Dataset:
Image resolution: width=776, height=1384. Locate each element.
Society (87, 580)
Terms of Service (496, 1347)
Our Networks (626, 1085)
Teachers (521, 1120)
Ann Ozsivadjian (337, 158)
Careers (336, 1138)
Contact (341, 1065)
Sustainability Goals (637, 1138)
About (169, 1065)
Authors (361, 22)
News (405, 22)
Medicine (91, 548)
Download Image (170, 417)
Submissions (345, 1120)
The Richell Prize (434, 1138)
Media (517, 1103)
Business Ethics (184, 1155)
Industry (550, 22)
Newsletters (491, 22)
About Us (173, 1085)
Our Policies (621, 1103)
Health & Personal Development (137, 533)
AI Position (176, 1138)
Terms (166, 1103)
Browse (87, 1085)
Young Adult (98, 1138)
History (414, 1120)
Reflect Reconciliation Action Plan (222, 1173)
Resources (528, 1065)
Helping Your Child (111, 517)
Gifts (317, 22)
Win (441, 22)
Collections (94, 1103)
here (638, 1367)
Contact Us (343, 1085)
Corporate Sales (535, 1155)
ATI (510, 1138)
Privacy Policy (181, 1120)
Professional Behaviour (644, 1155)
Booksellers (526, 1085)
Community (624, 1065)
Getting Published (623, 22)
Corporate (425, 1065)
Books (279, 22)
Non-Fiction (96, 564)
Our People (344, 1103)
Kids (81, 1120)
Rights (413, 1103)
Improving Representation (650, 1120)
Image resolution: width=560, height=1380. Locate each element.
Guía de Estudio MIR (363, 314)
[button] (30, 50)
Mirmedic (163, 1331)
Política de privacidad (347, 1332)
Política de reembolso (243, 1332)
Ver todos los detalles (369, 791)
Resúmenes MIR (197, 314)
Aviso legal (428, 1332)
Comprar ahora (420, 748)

Exercise description: Convert all of the material above into a two-column CSV with the header row text,answer. Give one row for each entry that has an answer, with each field in double quotes and any line breaks replaced by spaces.

Result of the exercise:
text,answer
"Image resolution: width=776, height=1384. Locate each element. Society","(87, 580)"
"Terms of Service","(496, 1347)"
"Our Networks","(626, 1085)"
"Teachers","(521, 1120)"
"Ann Ozsivadjian","(337, 158)"
"Careers","(336, 1138)"
"Contact","(341, 1065)"
"Sustainability Goals","(637, 1138)"
"About","(169, 1065)"
"Authors","(361, 22)"
"News","(405, 22)"
"Medicine","(91, 548)"
"Download Image","(170, 417)"
"Submissions","(345, 1120)"
"The Richell Prize","(434, 1138)"
"Media","(517, 1103)"
"Business Ethics","(184, 1155)"
"Industry","(550, 22)"
"Newsletters","(491, 22)"
"About Us","(173, 1085)"
"Our Policies","(621, 1103)"
"Health & Personal Development","(137, 533)"
"AI Position","(176, 1138)"
"Terms","(166, 1103)"
"Browse","(87, 1085)"
"Young Adult","(98, 1138)"
"History","(414, 1120)"
"Reflect Reconciliation Action Plan","(222, 1173)"
"Resources","(528, 1065)"
"Helping Your Child","(111, 517)"
"Gifts","(317, 22)"
"Win","(441, 22)"
"Collections","(94, 1103)"
"here","(638, 1367)"
"Contact Us","(343, 1085)"
"Corporate Sales","(535, 1155)"
"ATI","(510, 1138)"
"Privacy Policy","(181, 1120)"
"Professional Behaviour","(644, 1155)"
"Booksellers","(526, 1085)"
"Community","(624, 1065)"
"Getting Published","(623, 22)"
"Corporate","(425, 1065)"
"Books","(279, 22)"
"Non-Fiction","(96, 564)"
"Our People","(344, 1103)"
"Kids","(81, 1120)"
"Rights","(413, 1103)"
"Improving Representation","(650, 1120)"
"Image resolution: width=560, height=1380. Locate each element. Guía de Estudio MIR","(363, 314)"
"[button]","(30, 50)"
"Mirmedic","(163, 1331)"
"Política de privacidad","(347, 1332)"
"Política de reembolso","(243, 1332)"
"Ver todos los detalles","(369, 791)"
"Resúmenes MIR","(197, 314)"
"Aviso legal","(428, 1332)"
"Comprar ahora","(420, 748)"